Decades back, I listened to Disney artists gripe how management was lousing up Walt's cartoon legacy by putting the feature library
To hear some of them talk, it was the end of civilization as upright carbon life forms knew it. But the studio made a hell of a lot of money putting its longer cartoons on video tape, and so the studio continued the practice. And before you could freeze frame the Playboy centerfold in The Rescuers, most of the back catalogue was on cassette. (The horror!)
So here we are in the 21st century, and the purists whine on. Amid of Cartoon Brew gripes about how an Academy Award for Best Animated Feature is a bad idea, but guess what? The Oscars stopped being about "Best" around 1936. Today, more than ever, the little gold man is there to goose the grosses of nominees, and as such, I think "Best Animated Feature" is a splendid idea.
If it adds fifty million dollars to DreamWorks Animation or Pixar's final take, then I'm for it, because more animators and tech directors and pre-visualization artists will be drawing paychecks when the next animated feature is greenlit for production.
And lately Rope of Silicon has wondered if Pixar, shining fountainhead of creativity, has jumped the shark by making all those icky, unoriginal sequels.

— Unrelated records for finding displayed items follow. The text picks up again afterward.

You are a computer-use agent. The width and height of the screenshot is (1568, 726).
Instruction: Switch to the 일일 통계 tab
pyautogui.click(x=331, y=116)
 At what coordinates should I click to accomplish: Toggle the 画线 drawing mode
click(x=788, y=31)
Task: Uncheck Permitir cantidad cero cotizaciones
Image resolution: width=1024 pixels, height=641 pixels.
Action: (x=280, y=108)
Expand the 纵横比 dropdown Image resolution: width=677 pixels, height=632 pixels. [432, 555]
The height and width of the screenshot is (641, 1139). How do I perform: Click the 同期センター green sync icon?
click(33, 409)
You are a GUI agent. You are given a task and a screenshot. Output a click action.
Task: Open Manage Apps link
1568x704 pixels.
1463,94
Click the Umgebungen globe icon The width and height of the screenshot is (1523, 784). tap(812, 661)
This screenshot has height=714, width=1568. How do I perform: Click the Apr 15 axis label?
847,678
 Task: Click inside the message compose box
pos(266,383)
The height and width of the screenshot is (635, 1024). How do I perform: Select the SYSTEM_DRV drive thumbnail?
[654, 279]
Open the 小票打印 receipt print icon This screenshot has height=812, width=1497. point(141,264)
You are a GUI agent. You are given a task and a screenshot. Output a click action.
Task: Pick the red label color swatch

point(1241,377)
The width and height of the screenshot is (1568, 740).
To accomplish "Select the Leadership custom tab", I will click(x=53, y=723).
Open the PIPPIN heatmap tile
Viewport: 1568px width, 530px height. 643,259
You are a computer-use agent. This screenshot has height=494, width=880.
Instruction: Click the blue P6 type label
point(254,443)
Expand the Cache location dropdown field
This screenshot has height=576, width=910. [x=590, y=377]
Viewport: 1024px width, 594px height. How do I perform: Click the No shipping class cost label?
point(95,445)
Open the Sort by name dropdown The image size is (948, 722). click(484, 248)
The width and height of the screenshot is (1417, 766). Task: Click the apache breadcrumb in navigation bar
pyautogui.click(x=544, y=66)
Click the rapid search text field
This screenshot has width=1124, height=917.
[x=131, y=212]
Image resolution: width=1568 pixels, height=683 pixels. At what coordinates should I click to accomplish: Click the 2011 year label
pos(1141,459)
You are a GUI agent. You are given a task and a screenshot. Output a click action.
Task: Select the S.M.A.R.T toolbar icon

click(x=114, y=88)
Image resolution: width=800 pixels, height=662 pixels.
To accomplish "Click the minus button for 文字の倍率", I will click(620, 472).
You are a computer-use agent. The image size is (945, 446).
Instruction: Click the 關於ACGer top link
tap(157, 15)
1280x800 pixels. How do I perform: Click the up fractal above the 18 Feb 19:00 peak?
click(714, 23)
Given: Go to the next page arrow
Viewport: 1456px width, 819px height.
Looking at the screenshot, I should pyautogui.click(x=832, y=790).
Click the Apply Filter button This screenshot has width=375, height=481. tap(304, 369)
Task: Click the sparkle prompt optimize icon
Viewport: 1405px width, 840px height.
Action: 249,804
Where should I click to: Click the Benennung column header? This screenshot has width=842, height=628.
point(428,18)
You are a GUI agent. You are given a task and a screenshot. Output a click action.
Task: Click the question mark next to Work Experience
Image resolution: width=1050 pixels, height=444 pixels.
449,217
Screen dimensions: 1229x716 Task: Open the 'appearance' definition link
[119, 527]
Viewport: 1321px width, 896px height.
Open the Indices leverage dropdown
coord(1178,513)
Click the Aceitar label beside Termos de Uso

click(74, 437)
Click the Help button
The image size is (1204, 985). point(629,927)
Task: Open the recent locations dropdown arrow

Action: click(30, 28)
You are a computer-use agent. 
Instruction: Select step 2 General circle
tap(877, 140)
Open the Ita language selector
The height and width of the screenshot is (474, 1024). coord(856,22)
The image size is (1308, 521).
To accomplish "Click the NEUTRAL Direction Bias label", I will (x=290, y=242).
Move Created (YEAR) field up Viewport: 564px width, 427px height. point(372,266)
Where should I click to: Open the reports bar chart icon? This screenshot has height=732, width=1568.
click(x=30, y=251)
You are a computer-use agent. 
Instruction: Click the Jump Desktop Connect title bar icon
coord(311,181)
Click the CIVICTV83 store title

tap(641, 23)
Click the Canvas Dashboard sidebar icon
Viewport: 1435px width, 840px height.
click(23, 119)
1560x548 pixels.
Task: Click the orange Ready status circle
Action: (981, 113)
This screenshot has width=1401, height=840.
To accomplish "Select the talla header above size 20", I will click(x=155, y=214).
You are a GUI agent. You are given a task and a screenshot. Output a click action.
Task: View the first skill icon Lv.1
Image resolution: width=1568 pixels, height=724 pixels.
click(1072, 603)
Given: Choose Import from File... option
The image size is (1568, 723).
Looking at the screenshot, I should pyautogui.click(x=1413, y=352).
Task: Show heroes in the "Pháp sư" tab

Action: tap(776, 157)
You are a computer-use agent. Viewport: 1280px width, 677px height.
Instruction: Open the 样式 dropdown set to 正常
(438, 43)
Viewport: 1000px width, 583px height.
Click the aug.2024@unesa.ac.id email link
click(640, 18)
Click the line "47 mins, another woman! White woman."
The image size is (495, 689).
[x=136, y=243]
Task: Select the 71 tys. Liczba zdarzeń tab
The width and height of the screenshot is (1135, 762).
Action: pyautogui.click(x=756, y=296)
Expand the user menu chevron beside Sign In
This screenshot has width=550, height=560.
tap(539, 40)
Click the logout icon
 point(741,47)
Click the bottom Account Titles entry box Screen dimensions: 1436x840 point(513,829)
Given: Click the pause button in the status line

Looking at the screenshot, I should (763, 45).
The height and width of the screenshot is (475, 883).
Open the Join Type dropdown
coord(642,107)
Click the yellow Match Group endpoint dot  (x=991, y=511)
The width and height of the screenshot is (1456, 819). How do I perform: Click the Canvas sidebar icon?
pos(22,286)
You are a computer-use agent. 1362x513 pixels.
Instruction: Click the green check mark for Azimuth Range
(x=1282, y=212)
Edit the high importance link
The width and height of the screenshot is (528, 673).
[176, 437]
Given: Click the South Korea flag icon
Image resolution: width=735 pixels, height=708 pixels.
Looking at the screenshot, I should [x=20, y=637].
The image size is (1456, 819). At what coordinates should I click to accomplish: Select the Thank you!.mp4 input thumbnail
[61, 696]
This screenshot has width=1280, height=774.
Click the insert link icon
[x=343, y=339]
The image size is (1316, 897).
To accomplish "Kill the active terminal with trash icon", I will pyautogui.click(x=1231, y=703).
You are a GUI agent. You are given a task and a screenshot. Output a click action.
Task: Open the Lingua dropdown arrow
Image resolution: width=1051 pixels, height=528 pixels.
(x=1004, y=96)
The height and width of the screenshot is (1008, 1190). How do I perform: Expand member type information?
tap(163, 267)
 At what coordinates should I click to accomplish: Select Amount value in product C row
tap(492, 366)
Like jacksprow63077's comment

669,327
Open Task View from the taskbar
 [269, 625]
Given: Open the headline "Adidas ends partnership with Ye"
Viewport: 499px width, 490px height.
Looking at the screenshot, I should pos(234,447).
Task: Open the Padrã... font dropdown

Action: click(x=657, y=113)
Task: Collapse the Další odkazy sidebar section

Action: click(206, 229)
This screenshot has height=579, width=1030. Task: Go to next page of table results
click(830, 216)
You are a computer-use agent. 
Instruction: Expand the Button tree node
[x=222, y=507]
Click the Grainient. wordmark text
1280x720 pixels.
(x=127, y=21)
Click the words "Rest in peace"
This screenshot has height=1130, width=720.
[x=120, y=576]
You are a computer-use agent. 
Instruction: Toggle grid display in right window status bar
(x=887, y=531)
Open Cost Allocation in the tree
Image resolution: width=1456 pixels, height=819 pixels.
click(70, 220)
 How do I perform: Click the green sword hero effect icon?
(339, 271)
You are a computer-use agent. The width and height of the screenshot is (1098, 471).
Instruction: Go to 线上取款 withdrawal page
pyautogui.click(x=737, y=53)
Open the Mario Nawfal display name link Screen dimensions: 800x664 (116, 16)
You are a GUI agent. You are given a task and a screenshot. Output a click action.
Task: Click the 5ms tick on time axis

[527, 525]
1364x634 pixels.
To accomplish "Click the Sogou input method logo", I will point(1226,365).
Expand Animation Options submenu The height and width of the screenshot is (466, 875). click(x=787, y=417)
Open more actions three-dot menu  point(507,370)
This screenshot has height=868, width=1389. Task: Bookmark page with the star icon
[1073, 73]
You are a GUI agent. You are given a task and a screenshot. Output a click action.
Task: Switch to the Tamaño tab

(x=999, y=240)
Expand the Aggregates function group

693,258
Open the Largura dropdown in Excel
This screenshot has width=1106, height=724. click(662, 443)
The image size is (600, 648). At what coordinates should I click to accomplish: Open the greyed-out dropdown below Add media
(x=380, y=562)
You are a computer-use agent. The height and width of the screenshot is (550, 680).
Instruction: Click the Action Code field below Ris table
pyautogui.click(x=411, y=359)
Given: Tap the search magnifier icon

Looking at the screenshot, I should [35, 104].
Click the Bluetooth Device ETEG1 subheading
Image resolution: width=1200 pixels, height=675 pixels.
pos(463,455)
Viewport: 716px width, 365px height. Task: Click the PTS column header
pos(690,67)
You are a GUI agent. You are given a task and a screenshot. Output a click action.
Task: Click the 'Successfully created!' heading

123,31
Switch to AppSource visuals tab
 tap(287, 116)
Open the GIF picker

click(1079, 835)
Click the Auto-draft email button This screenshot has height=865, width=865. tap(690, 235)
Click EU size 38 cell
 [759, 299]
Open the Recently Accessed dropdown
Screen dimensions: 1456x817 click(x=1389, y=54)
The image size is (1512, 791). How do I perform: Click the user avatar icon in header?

My answer would be "not hardly." As Kevin Koch points out, plots are made and remade. As there was Dances with Wolves, so is there now Avatar. Douglas Fairbanks in Robin Hood (the copyrighted title from the 1922 epic) begat The Adventures of Robin Ho0d in 1938, and a string of Robin Hoods thereafter. And Shakespeare wrote Hamlet from an earlier play (how unoriginal of him.)
Live with it. The practice has been going on since ancient Athens started constructing buildings with marble. It won't be stopping anytime soon.
But sequels are beside the point. What counts is the quality of the tale retold. If Cars VII grabs an audience by the shirt front and compels tears and laughter, nobody cares if its version #7 or sequel #20. And if a movie bores opening night theater-goers stiff, being the First of Its Kind won't help a bit.
So let's stop mewling about purity and originality, shall we? Studios are in the business to make a profit. And if they have to destroy the idealists' fantasy of the high road to do it, they'll cheerfully obliterate miles of asphalt without batting a greedy eyelash.
No creator is ever given a blank check anyway. Everyone is constrained by the system in which they find themselves. Charles Dickens wrote serials. Jay Ward had miniscule budgets on 1960s television; James Cameron had tight schedules and money with the first Terminator. The trick is working with whatever literary form or television show or movie you've got and turning it into something that entertains and delights. (And also make the congloms big bucks.)
If you're clever enough, and lucky enough, to succeed, then you'll be invited back to create yet another profitable success. Whether or not that first one was pure and original or not.